I also had trouble getting anything useful from the generated data and model in the code. It seems to me that the level of noise in the fake data could equally be explained by the different sources of variance in the model. That can lead to a situation of highly correlated posterior parameters. Add to that the extreme scale imbalances, then it makes sense this would have sampling issues.
However, looking at the JAGS model, it seems they really are using just that one input observation. I've never seen this technique(?) before, that is, inputting summary statistics of data instead of the raw data itself. I suppose it worked for them in JAGS, so I decided to try running the exact same MCMC, including using the precision (tau
) parameterization of the Gaussian.
with pm.Model() as m0:
# tau === precision parameterization
dT = pm.Normal('dT', mu=-0.1, tau=625)
alpha = pm.Normal('alpha', mu=0.0000115, tau=694444444444)
length = pm.Normal('length', mu=50.0, tau=1.0)
mu = pm.Deterministic('mu', length*(1+alpha*dT))
# only one input observation; tau indicates the 5.8 nm sd
obs = pm.Normal('obs', mu=mu, tau=29726516052, observed=[50.000215])
trace = pm.sample(30000, tune=30000, chains=4, cores=4, step=pm.Metropolis())
While it's still not that great at sampling length
and dT
, it at least appears convergent overall:
I think noteworthy here is that despite the relatively weak prior on length
(sd=1
), the strong priors on all the other parameters appear to propagate a tight uncertainty bound on the length
posterior. Ultimately, this is the posterior of interest, so this seems to be consistent with the intent of the exercise. Also, see that mu
comes out in the posterior as exactly the distribution described, namely, N(50.000215, 5.8e-6)
.
Here, however, you can see the core problem is still there. There's both strong correlation between length
and dT
, plus 4 or 5 orders of magnitude scale difference between the standard errors. I'd definitely do a long run before I really trusted the result.

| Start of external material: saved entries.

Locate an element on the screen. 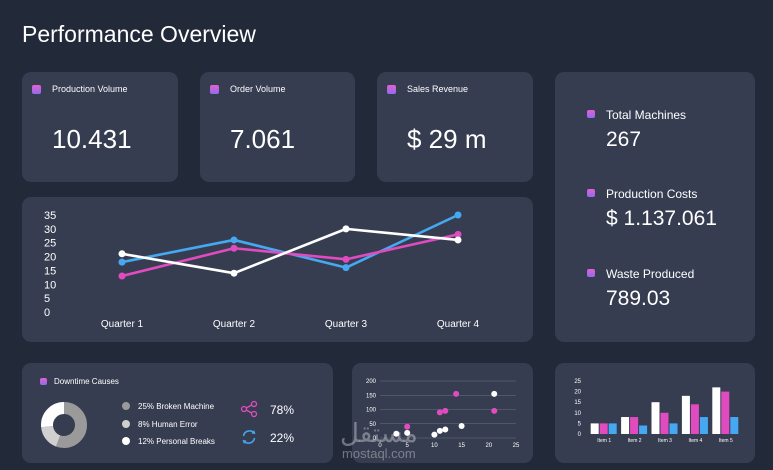  y-tick-label: 50 is located at coordinates (372, 425).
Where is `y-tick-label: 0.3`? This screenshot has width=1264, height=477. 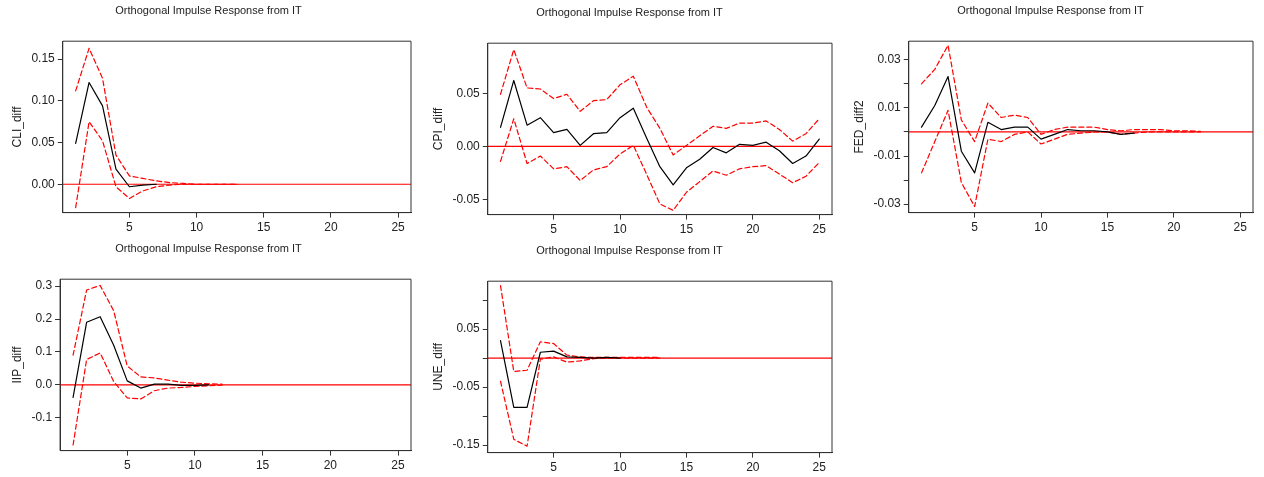 y-tick-label: 0.3 is located at coordinates (44, 286).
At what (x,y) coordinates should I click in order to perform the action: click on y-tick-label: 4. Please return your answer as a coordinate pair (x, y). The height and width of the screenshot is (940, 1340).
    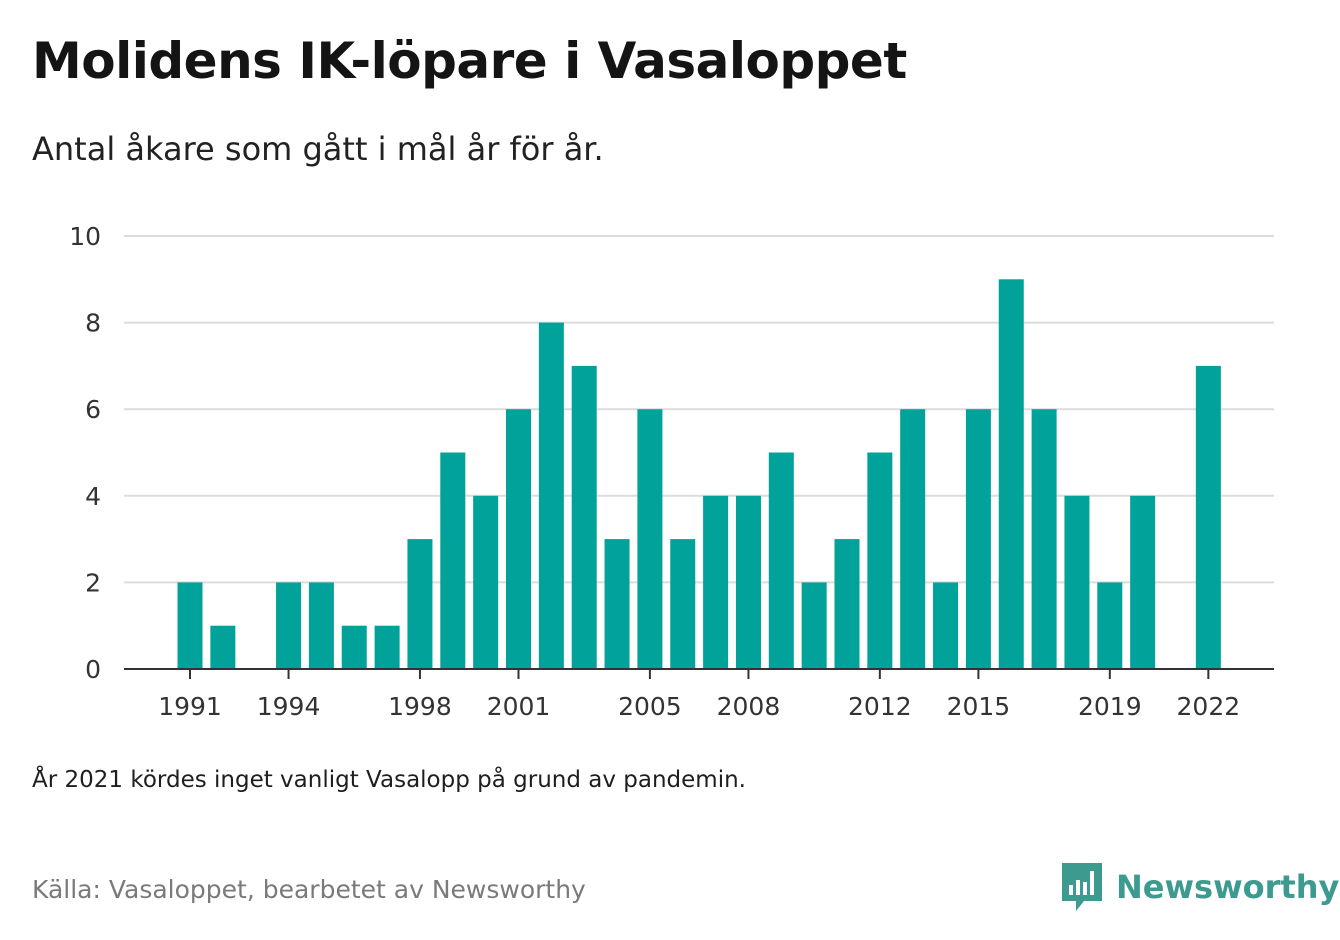
    Looking at the image, I should click on (93, 496).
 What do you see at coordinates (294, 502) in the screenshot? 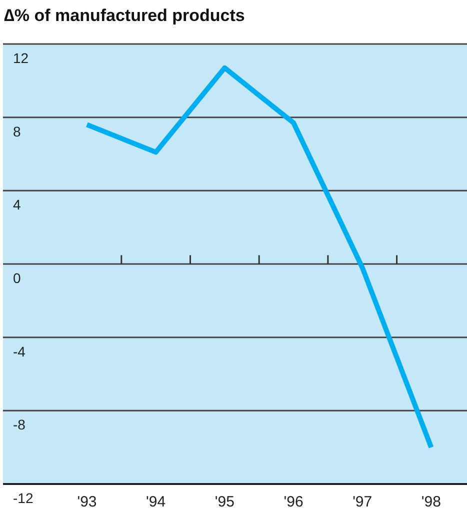
I see `x-tick-label: '96` at bounding box center [294, 502].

In order to get this running with NUTS, you'd have to address the scaling issue. That is, somehow we need to reparameterize to get all the tau
values closer to 1. Then, you'd run the sampler and transform back into the units you're interested in. Unfortunately, I don't have time to play around with this right now (I'd have to figure it out too), but maybe it's something you can start exploring on your own.